As soon as it was missed he was suspected—so well known is the love of magpies for the possession of bright objects. But exercising the amusing cunning common to these birds, he committed the "theft" so skilfully that no evidence against him could be found. Neither could the spoon—till the dog's kennel was cleaned out. Thereafter, if any article was taken by "Mag" (as he was called) it was always found in the kennel.

On one occasion the bird's deplorable habit of commandeering bright things proved to be "a blessing in disguise." His mistress was in the garden (accompanied, of course, by Mag) tending the flowers when suddenly she noticed that the ring she wore had gone from her finger. She had seen it there a few minutes before, and therefore did not expect any trouble in finding it.

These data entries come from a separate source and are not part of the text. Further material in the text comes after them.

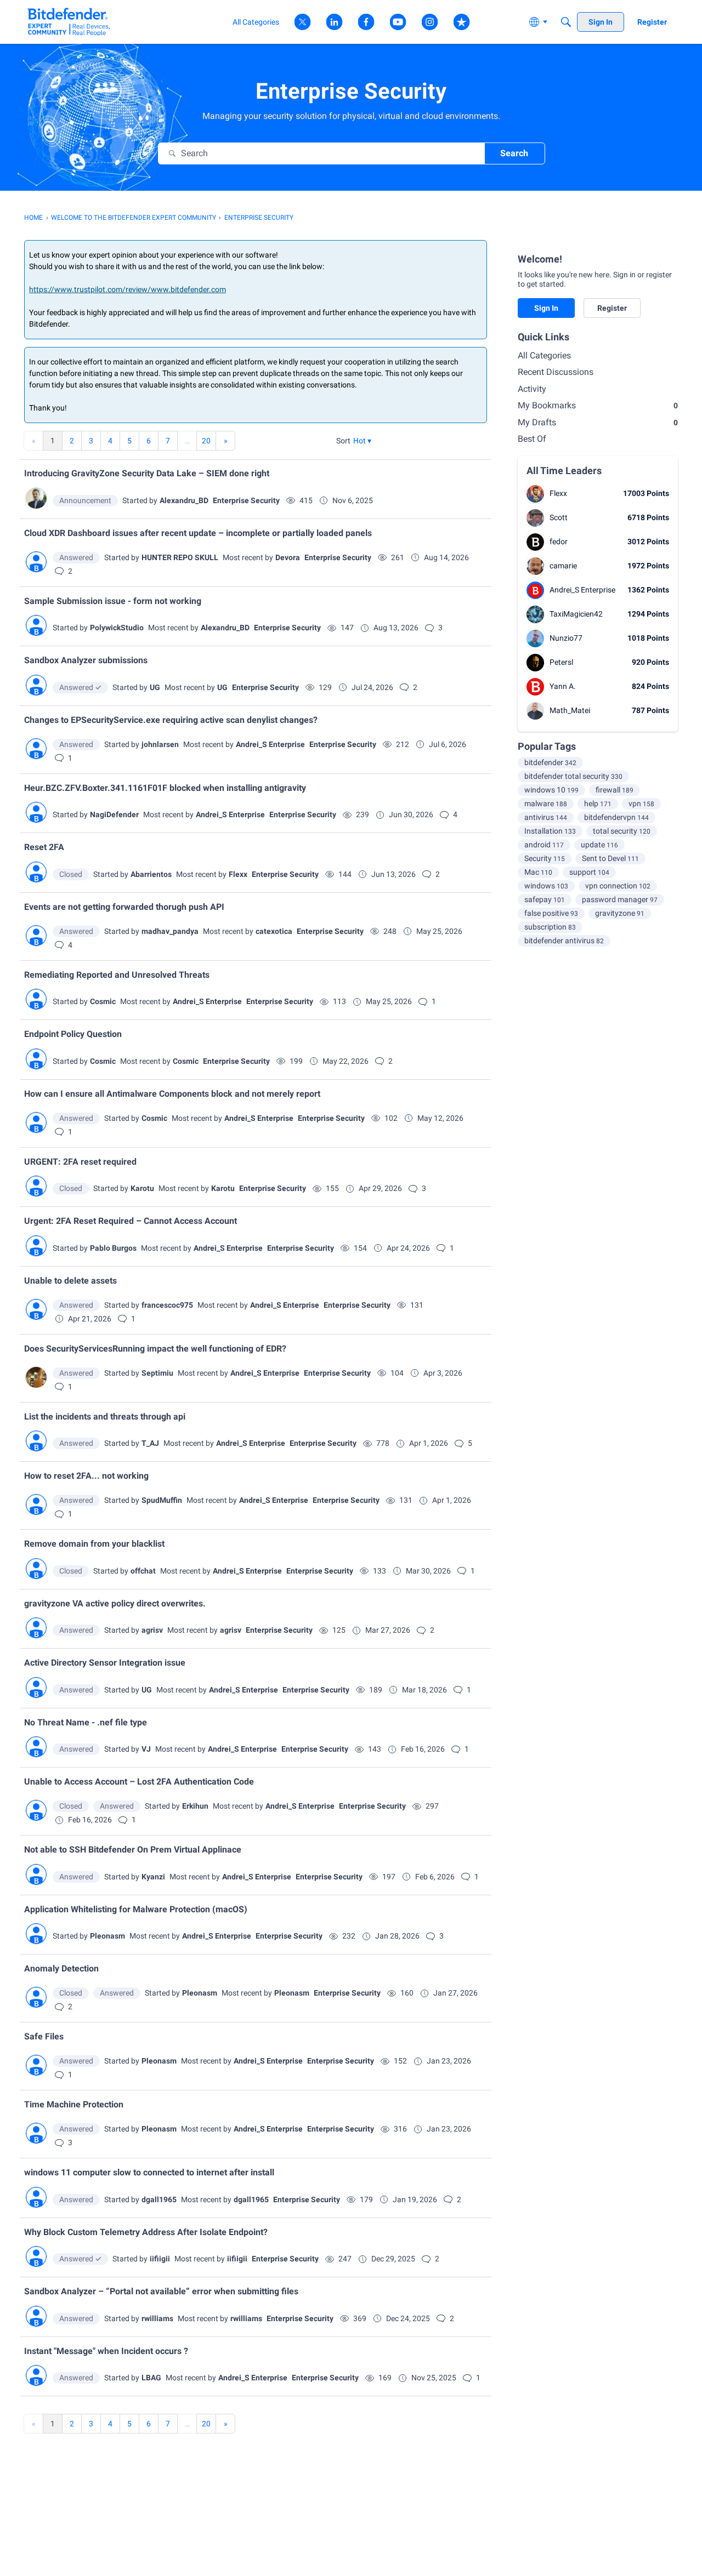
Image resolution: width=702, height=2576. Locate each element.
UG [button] (155, 687)
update (599, 844)
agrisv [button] (152, 1630)
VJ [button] (146, 1749)
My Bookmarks (598, 405)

But a prolonged and careful search failed to discover it. Her fiancÚ had placed the ring on her finger, to act as an engagement ring, the day before he went to sea. It was a heirloom in his family, and was given to him by his mother on her deathbed, and he valued it beyond all things—with the exception of herself. He had said that he would entrust it to nobody else—and now she had lost it.

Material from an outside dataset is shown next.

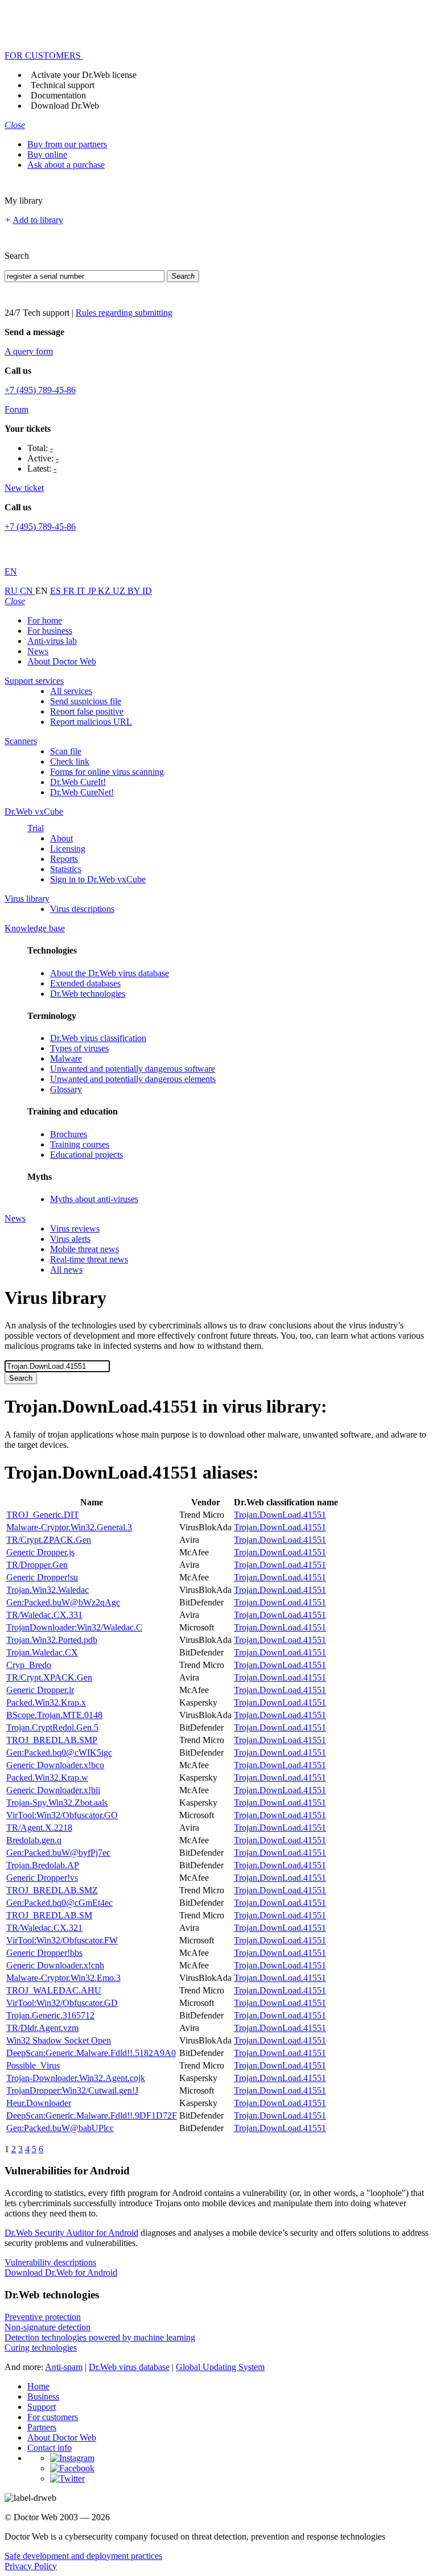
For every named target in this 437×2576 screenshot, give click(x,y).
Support (41, 2407)
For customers (52, 2417)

He was due to return in seven days, and the ring must be found before then. An organized search was made by all members of the family without result. The next day she continued the search alone, and feeling greatly distressed, she said to the bird, who was as usual pottering around: "Oh, Mag! how can I tell him; what will happen!" But at that moment Mag was making off towards the dog's kennel. Annoyed that he should desert her for the dog at such a time, she called sharply: "Mag, come here!" But the bird did not make the usual response. Ignoring her, Mag continued on his way, and when she went after him, he quickened his pace. However, she caught him just as he was entering the kennel. Dragging him out, she was astonished to see that he held the lost ring in his beak. Overjoyed, she picked him up and kissed him, muttering: "So you found it, Mag, you found it; and they say that magpies bring bad luck." At the wedding that followed, Mag was one of the guests of honour, and was allowed to waddle about on the wedding-breakfast table and sample the various eatables—to the amusement of the company, for his exploit with the lost ring, which had banished so much unhappiness, had been made known to them.